Question
Hello again Julia
You gave me a very comprehensive answer to my question #586 (27 July 14). I hope this supplementary question does not require as much of your time.
I have now moved to my former holiday home and notified change of address. The planning application for subdivision of my pre-1985 city home block is underway.
I have purchased, but am yet to settle, another beachside home. I plan to move from the "old" holiday home into the newly purchased one, and put the old one on the market after doing a tidy up.
Further reading of your booklets turned up Section 118-192.
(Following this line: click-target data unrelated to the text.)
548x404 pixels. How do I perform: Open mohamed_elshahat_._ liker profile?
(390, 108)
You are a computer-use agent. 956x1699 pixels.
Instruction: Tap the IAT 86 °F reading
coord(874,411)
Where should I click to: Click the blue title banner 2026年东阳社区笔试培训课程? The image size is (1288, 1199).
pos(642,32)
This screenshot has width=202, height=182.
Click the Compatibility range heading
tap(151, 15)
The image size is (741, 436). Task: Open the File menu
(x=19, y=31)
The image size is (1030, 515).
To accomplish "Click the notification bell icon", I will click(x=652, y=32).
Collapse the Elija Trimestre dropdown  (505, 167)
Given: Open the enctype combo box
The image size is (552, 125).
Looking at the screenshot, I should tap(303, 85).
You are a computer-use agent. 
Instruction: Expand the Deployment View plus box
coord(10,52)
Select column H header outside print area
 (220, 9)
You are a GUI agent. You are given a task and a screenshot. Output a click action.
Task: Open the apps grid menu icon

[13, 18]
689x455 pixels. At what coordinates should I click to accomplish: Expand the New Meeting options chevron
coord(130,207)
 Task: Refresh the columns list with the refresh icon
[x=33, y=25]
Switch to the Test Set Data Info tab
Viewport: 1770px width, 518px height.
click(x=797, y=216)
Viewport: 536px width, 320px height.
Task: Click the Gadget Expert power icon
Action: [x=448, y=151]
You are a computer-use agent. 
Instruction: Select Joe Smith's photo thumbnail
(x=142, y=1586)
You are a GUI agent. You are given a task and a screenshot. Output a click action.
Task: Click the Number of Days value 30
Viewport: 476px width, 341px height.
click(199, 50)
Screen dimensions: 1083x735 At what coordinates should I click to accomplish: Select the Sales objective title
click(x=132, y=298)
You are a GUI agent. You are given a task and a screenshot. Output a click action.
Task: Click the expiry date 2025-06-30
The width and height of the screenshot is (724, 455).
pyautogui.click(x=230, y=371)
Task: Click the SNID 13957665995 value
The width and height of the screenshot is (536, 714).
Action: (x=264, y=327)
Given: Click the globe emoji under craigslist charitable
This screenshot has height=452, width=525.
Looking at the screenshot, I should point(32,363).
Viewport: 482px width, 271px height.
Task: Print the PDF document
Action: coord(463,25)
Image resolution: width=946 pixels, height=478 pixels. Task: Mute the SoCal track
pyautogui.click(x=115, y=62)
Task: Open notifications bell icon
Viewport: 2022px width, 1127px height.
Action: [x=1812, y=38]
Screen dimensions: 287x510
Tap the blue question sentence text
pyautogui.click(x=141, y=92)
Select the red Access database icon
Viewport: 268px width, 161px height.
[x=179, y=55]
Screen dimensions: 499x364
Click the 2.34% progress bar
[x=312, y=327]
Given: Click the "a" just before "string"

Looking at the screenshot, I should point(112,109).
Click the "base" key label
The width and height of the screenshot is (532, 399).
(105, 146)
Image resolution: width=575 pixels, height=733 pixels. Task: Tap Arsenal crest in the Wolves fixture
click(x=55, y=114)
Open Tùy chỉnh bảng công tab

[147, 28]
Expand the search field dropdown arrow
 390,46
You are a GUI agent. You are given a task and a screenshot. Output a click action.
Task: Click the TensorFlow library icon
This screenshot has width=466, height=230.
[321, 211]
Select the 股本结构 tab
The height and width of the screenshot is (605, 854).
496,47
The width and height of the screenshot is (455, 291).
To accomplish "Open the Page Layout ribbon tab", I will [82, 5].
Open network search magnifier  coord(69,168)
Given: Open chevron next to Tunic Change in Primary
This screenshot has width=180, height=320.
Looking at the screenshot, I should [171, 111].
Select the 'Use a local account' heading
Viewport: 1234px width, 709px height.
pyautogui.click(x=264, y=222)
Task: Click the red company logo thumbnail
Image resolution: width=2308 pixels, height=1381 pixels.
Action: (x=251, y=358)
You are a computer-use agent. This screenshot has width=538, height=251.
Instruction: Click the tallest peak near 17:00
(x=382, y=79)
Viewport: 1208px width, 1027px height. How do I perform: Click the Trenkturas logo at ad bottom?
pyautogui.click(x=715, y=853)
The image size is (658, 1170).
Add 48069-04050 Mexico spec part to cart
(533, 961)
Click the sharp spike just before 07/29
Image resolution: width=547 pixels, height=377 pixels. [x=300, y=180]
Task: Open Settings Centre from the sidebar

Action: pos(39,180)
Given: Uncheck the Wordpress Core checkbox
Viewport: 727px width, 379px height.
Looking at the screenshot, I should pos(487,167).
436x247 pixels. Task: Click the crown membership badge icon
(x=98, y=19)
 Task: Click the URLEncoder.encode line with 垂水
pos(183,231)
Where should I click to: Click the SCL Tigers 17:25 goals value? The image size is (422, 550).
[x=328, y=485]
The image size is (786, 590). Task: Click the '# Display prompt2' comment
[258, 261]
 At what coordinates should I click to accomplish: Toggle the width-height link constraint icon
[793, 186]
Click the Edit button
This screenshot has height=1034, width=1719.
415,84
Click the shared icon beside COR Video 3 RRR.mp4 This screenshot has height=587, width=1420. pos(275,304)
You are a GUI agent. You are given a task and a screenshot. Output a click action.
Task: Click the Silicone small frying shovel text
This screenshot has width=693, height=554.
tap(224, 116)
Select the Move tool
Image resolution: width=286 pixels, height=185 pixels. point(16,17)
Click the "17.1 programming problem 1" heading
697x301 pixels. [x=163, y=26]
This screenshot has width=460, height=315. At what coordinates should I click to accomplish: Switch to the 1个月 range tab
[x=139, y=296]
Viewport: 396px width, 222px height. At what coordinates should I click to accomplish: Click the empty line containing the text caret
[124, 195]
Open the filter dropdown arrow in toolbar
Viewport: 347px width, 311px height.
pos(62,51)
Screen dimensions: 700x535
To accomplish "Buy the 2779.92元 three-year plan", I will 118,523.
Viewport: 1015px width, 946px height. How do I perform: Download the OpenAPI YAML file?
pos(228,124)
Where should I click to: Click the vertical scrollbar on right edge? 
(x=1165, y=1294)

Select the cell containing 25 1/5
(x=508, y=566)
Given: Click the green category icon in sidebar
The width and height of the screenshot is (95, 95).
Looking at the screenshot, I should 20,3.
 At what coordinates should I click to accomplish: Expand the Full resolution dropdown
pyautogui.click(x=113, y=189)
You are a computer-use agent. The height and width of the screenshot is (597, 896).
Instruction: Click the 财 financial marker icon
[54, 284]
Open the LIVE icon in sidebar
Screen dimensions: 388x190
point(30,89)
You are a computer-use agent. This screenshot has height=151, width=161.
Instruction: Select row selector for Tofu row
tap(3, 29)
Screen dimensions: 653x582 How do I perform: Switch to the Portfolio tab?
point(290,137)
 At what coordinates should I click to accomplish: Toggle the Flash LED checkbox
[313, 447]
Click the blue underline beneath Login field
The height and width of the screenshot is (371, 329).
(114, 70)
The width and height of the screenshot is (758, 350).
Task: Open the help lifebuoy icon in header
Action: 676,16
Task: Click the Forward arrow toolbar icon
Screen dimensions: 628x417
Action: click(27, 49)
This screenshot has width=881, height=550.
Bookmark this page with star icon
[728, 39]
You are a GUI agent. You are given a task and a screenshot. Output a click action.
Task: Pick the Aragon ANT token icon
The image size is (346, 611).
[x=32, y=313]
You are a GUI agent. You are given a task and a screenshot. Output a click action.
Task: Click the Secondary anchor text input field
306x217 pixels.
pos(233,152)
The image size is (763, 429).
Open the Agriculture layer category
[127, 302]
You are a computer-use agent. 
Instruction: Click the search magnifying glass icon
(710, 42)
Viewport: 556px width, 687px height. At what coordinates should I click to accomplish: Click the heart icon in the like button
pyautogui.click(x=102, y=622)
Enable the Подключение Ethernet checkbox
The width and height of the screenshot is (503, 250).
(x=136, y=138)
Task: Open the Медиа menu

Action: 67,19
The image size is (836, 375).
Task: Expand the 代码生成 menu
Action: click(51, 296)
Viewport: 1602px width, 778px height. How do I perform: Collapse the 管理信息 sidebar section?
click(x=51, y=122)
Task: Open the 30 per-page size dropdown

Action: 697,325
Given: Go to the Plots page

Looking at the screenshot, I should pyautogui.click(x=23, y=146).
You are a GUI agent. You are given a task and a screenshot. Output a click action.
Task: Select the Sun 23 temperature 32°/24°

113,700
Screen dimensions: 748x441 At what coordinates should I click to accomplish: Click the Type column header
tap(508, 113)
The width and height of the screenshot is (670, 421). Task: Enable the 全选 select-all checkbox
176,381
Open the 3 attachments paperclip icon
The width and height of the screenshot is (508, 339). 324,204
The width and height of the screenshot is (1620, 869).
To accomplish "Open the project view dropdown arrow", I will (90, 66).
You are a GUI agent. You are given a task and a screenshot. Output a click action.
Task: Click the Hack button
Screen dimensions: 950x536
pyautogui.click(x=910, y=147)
The new information for you is that prior to moving there, I rented it out for periods and received payment. (Incidentally, my father bought the holiday home in 1994, so it is not pre-1985.)
Question: Does that rental activity enable me to reset the cost base either to the value when it was rented, or to the value when I moved there as my PPR, rather than the value when I inherited it from my deceased parents in 2002?
Kind regards
Claire
Answer
Unfortunately, section 118-192 only works in one direction, that is the change from being fully covered by your main residence exemption to being a rental property. By fully covered I mean had been your main residence during all the time you owned it up to the point you rented it out.
I am now very concerned about the huge amount of CGT you are going to have on the old beach house. It would be worth crunching the numbers to see whether it is worth keeping it and earning rent off it, as the return maybe better than what you can get with the remaining money after paying CGT. If you and your heirs never sell they will never have to pay CGT, no matter how valuable this property becomes. CGT is really a tax on inflation so slowly you lose your assets in tax.
There is a window of hope if your parents were living there at the time they died or if at any time during their ownership it was covered by their main residence exemption.
The cost base will start with what your parents paid for it in 1994 and then you need to try and calculate their holding costs. The ATO has been known to be pretty reasonable in this regard. Then there are your holding costs, section 110-25(4) as I mentioned in my last answer, don’t ignore a thing right down to the lawn mower fuel.